Incisiones y su memorial de la noche, de vicisitudes y tiempos, de incendios  amorosos en los que ardía la vida, de encrucijadas y hostilidades, de azares y fronteras, de soledad y sombras, de amargura y desengaño, de postrimerías y muertes. Un libro que se cierra, como otros del autor, con una sección titulada Ars poetica, una sostenida reflexión sobre vida y escritura que rematan estos tres versos:

La vida, que no tiene nada que decir, 
excepto esto: 
No soy versificable.

Las agudas glosas existenciales de Escolios en torno a los estigmas del tiempo y la memoria, al lugar de la palabra (“La palabra es un sitio. / En él ocurren cosas”) o a los ángeles extraviados del olvido:

Sobrevuelan esta noche ángeles ebrios.
Quién nos envía, se preguntan.

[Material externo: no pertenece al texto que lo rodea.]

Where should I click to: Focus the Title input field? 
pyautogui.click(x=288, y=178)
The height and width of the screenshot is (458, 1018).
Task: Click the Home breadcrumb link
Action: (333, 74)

Cuál era el mensaje.

Atravesados por una aguda conciencia de la temporalidad, depurados por una trabajada precisión expresiva y pulidos con una admirable suma de pensamiento y sentimiento (aquel unamuniano “piensa el sentimiento, siente el pensamiento”), esos títulos son los de las distintas estaciones de una aventura poética rigurosa, de declarada voluntad transitiva, que había fijado también la conciencia de sus límites en este poema de Dársena:

La poesía es asunto de límites: 
los del verso y el ritmo, 
los del lenguaje, las fronteras 
de lo vivido y lo vivible.

El poema no puede atravesarlos, 
pero los mira y dice lo que ve.
Y antes de replegarse da de ellos 
conciso testimonio.

Poesía que es hilo de Ariadna para orientarse en el laberinto del ser y el tiempo que configuran la identidad del poeta y recortan su silueta ética y estética en el claroscuro de la vida, en el miedo y las heridas de la memoria personal y familiar, en la nada complaciente distancia irónica o en la emoción contenida de sus paréntesis sentimentales, en una poesía existencial y meditativa, sostenida en un intenso y reflexivo diálogo interior del poeta consigo mismo sobre el tiempo y la vida, en testimonio del mundo y de su oficio:

Escribir poesía: fijar una distancia 
entre las cosas y nosotros, abrir un paréntesis.
En él, en su centro, se juega una partida 
cuya apuesta es el tiempo.

Poesía que se convierte a menudo en refugio (“una guarida frágil, pero todavía en llamas”) y en tabla de salvación frente al naufragio, en juego de espejos y destellos de iluminaciones en medio de las tinieblas nocturnas, en brújula en las sombras, en tregua de los sueños frente a las leyes de la vida que nos pasa por encima, en puente que atraviesa el desasosiego inhóspito del vacío vertiginoso, en heroico elogio de la incertidumbre en un mundo de “ángeles cansados”.

Entre los versos que aún no he escrito ha de haber uno, 
un verso túmulo o jeroglífico, 
que me contenga, 
de modo holgado y a la vez conciso. 

Un nítido renglón definitivo.

Porque quien lee estos poemas no toca un libro, toca al hombre que lo habita, a un merodeador para quien “la poesía / es solo un animal sonámbulo / que ha olfateado algo y merodea, / con voluntad de hallazgo y extravío, / por las calles inéditas / de una ciudad absorta en sus afueras.”

Un merodeador del verso y la palabra, del tiempo y la memoria, porque 

Solo es bueno un poema 
cuando el último verso se acuerda de todo.